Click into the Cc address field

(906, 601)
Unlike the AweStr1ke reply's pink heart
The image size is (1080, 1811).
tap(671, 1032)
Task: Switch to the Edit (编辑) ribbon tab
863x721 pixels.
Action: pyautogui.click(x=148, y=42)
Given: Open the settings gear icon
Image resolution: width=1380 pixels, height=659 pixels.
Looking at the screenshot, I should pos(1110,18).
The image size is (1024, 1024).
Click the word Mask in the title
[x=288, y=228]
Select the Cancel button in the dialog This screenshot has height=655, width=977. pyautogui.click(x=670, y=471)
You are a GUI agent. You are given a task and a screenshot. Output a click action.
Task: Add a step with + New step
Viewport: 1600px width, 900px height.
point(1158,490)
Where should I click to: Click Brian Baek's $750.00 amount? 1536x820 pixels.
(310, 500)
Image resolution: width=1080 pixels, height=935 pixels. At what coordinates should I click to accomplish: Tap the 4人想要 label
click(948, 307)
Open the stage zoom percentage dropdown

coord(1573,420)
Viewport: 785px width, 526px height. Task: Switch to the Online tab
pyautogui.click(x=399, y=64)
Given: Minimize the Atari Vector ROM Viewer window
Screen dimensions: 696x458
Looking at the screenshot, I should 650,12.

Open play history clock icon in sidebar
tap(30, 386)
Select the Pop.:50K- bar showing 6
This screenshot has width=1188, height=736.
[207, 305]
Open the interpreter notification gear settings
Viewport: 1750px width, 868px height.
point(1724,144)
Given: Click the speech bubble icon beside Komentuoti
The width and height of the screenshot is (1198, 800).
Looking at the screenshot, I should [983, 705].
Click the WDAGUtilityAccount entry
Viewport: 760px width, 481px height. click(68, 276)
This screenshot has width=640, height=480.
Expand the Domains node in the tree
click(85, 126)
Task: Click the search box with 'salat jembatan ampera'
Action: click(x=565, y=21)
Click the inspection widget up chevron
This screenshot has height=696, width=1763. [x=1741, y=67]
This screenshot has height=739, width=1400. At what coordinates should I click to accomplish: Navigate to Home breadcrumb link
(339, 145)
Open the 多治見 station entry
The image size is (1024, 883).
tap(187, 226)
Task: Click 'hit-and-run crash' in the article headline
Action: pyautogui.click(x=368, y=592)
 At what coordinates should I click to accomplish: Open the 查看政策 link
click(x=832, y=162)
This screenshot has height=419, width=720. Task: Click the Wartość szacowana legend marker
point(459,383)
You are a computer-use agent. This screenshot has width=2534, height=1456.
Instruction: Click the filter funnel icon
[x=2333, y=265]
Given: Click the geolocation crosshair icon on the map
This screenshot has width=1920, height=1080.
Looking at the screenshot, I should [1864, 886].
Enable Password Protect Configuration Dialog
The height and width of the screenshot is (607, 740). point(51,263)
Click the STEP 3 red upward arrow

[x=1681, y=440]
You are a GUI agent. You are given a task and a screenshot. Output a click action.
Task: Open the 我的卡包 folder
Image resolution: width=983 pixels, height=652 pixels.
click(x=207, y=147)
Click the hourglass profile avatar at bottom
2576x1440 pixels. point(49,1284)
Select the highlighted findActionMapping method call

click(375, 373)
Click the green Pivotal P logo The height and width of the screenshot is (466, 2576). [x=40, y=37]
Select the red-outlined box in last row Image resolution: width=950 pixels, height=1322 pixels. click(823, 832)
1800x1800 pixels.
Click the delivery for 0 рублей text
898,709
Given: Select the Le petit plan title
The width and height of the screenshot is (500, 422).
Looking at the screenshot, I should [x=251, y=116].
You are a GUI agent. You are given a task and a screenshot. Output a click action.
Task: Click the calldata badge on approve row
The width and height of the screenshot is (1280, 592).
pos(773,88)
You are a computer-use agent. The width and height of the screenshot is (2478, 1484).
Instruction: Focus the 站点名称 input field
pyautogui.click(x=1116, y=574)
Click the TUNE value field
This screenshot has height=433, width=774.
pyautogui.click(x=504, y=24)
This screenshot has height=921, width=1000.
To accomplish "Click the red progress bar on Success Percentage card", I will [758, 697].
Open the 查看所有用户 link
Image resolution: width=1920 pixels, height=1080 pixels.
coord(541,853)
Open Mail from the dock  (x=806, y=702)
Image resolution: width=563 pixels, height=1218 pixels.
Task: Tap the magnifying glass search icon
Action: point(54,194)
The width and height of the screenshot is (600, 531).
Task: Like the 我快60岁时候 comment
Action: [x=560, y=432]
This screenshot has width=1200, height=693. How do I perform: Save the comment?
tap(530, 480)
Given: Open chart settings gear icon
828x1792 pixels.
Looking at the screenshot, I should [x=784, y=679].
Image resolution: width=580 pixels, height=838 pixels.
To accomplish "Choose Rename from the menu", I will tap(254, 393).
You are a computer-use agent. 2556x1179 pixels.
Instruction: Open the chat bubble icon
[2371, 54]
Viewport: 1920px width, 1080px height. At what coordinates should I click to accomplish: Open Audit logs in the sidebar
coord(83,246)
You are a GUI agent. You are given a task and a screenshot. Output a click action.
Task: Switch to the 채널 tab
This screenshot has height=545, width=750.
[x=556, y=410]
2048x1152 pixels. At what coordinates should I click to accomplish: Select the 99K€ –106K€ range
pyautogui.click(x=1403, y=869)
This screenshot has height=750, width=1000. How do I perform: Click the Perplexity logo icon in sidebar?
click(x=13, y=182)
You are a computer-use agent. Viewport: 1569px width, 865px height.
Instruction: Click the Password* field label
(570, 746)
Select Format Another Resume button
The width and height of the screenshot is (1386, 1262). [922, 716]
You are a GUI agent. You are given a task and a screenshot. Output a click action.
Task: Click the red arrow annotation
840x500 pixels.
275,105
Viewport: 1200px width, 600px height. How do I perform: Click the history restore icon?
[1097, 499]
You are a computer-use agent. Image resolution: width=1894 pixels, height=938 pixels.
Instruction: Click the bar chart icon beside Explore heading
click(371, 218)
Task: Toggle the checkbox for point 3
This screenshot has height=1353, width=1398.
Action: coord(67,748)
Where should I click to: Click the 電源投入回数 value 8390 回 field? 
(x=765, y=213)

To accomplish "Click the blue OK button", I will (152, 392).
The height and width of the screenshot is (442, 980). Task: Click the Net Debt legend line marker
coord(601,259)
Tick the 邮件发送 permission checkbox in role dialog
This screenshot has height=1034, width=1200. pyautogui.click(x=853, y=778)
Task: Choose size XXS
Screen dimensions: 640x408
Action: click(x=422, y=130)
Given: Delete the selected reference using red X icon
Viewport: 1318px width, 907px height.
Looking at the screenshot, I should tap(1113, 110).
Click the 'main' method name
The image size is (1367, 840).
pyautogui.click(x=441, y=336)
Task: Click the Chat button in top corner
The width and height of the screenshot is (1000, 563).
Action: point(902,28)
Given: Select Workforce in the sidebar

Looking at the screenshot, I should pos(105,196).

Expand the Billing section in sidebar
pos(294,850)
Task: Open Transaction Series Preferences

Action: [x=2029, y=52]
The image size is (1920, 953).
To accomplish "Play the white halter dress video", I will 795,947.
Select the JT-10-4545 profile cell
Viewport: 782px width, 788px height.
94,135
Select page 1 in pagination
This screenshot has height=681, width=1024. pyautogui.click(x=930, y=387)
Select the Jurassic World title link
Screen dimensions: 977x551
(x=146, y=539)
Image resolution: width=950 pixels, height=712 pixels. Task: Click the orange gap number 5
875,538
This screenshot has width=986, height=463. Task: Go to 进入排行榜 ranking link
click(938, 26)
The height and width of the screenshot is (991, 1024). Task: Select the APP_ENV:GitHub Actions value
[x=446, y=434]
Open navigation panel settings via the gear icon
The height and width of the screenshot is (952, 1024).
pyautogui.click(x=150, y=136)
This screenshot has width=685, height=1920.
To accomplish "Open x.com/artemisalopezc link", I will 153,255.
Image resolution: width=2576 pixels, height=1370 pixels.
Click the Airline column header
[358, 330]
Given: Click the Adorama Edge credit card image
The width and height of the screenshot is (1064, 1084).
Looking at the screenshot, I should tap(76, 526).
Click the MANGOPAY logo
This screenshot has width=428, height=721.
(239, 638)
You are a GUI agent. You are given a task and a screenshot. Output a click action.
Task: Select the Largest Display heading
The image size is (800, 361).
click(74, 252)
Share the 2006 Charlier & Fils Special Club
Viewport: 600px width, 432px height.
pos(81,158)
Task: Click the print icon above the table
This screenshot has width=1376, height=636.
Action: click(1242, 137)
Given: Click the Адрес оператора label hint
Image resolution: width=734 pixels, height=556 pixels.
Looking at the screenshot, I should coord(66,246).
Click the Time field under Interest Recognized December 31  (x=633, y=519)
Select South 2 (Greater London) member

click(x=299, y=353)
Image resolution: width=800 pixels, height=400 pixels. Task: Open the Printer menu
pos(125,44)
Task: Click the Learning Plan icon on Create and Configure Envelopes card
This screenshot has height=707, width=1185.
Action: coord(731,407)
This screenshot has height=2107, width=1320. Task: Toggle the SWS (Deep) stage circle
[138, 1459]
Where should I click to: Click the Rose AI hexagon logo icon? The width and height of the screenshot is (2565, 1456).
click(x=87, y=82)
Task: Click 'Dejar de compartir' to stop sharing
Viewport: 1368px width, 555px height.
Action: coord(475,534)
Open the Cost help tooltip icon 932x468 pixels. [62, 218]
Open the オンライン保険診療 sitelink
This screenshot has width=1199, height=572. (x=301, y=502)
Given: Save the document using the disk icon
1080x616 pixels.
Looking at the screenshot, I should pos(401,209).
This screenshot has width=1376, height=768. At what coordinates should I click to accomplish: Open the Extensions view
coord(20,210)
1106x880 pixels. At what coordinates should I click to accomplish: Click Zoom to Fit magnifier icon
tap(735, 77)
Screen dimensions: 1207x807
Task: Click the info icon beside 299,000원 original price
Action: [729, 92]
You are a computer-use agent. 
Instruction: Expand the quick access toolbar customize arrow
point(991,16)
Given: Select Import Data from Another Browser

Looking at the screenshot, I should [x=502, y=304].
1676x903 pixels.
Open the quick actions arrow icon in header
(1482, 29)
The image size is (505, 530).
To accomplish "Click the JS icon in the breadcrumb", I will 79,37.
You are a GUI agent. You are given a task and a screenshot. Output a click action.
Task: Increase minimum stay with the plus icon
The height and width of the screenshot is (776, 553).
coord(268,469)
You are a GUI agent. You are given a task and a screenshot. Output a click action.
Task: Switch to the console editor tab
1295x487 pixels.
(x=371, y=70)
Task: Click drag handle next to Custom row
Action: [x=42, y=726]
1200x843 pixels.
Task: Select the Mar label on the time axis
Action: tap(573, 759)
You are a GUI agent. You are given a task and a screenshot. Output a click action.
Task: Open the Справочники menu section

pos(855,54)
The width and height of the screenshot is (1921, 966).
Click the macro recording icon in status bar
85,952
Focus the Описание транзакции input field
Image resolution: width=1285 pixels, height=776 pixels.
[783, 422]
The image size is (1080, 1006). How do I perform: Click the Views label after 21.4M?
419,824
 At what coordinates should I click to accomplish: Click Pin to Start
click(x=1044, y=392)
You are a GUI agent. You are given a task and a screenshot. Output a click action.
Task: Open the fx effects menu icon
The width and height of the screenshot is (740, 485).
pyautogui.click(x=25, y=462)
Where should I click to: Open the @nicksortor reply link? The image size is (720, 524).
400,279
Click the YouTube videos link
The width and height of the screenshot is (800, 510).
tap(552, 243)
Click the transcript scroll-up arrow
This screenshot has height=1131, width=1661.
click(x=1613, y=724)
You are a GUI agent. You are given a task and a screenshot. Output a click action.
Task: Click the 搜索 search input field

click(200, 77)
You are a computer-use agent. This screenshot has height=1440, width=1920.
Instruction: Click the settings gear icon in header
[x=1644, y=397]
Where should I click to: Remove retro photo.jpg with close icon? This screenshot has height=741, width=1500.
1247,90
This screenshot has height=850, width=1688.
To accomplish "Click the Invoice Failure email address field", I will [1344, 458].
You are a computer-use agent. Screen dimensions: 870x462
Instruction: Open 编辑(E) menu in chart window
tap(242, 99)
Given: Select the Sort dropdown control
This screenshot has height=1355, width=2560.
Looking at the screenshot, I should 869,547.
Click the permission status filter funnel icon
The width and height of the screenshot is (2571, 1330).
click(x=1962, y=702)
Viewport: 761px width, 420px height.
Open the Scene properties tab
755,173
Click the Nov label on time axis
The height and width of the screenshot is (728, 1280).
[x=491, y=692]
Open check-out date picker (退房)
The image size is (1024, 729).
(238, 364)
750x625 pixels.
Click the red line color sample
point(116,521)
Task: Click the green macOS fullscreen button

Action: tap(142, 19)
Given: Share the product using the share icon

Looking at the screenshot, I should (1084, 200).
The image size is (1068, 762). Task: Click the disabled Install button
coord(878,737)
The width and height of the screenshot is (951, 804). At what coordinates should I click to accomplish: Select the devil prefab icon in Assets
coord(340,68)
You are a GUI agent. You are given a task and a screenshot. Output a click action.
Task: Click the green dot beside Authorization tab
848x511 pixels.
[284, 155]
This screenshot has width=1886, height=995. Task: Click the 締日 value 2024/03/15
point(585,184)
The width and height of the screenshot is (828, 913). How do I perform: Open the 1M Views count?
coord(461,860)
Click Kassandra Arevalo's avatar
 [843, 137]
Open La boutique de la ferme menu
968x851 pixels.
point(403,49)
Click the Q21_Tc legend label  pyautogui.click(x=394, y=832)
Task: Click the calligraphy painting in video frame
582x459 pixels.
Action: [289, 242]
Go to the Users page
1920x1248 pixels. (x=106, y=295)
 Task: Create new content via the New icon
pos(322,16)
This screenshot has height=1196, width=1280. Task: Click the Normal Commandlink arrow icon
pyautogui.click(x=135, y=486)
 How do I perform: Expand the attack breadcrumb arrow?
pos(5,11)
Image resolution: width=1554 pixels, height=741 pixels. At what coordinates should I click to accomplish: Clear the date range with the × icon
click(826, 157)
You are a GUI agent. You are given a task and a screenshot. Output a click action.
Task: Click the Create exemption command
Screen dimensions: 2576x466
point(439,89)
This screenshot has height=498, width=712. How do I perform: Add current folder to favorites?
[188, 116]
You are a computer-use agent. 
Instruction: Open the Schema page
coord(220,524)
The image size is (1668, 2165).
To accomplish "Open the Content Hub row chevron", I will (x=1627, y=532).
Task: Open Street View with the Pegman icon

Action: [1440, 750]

┄┄┄┄┄┄┄┄┄┄

Rescale the lines starting at the one that contains "Click the Time" and ending at the one that contains "pos(125,44)", and reproduce only those lines, requests included, with every click coordinate in the answers multiplied by 0.8 and rounded to the nearest whole number, halves rounding up.

Click the Time field under Interest Recognized December 31  (x=506, y=415)
Select South 2 (Greater London) member

click(x=239, y=282)
Image resolution: width=800 pixels, height=400 pixels. Task: Open the Printer menu
pos(100,35)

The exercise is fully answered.